Work order ::
Your answer should be the lines below from the one with "Satzung (377, 2209)" to the one with "zur Internetseite der DBV (456, 1313)", both included, given again exactly and with nothing added.

Stored records:
*** Block opens ***

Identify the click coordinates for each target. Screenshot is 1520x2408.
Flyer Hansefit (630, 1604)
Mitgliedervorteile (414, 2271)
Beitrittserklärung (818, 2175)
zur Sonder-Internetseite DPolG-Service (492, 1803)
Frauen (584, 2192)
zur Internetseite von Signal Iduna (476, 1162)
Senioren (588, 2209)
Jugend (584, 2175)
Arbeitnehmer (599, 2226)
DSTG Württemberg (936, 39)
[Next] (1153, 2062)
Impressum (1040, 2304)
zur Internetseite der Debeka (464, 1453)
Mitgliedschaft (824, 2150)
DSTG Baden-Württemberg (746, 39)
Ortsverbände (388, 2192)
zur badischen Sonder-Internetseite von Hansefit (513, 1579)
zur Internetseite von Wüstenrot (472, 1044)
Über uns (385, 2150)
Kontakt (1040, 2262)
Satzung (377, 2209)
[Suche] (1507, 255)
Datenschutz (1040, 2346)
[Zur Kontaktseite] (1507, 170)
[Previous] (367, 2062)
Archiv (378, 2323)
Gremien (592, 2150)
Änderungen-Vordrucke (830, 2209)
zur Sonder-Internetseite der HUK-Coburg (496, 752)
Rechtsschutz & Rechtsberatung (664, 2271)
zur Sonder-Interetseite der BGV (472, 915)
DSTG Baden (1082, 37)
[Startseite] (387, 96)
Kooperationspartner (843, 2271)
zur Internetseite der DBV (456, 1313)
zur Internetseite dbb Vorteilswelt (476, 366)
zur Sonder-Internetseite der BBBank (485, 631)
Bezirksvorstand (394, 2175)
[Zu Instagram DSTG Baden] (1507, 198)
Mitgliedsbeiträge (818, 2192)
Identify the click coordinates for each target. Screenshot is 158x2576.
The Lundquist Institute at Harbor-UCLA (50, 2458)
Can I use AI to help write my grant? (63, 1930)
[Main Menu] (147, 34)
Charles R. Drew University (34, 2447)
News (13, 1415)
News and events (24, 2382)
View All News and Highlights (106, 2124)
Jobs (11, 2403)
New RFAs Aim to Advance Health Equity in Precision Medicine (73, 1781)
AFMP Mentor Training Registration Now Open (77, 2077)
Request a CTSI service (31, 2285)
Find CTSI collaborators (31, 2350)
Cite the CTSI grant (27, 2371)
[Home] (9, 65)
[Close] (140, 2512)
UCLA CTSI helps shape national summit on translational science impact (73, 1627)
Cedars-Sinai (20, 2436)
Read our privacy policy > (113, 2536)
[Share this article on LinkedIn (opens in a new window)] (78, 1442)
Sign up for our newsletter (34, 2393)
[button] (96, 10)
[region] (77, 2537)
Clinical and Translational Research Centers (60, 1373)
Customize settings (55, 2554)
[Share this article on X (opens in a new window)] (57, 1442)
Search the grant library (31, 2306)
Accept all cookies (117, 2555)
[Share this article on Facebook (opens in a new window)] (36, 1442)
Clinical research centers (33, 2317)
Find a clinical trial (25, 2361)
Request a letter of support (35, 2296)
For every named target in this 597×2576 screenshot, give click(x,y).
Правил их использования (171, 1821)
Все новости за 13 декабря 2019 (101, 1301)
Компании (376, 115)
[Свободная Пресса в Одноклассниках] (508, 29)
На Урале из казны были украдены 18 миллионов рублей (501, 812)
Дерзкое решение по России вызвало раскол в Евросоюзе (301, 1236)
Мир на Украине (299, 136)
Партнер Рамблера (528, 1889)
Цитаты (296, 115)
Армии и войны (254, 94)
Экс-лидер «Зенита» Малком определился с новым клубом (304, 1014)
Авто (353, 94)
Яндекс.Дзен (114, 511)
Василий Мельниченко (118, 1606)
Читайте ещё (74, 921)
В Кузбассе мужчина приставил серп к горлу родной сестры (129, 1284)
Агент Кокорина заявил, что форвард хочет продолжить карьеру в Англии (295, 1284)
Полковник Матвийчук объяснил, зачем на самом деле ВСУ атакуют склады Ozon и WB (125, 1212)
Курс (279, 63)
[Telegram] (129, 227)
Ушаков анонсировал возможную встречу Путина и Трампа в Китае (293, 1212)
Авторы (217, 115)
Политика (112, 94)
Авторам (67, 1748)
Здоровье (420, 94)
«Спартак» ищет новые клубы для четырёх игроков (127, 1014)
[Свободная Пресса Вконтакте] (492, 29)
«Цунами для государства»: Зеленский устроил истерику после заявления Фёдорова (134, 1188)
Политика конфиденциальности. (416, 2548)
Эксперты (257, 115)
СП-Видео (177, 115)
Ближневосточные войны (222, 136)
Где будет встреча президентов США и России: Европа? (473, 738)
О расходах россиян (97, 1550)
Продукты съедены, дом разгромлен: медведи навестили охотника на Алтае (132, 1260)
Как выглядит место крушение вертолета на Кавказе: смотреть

*** Block closes ***

Task answer ::
Satzung (377, 2209)
[Suche] (1507, 255)
Datenschutz (1040, 2346)
[Zur Kontaktseite] (1507, 170)
[Previous] (367, 2062)
Archiv (378, 2323)
Gremien (592, 2150)
Änderungen-Vordrucke (830, 2209)
zur Sonder-Internetseite der HUK-Coburg (496, 752)
Rechtsschutz & Rechtsberatung (664, 2271)
zur Sonder-Interetseite der BGV (472, 915)
DSTG Baden (1082, 37)
[Startseite] (387, 96)
Kooperationspartner (843, 2271)
zur Internetseite der DBV (456, 1313)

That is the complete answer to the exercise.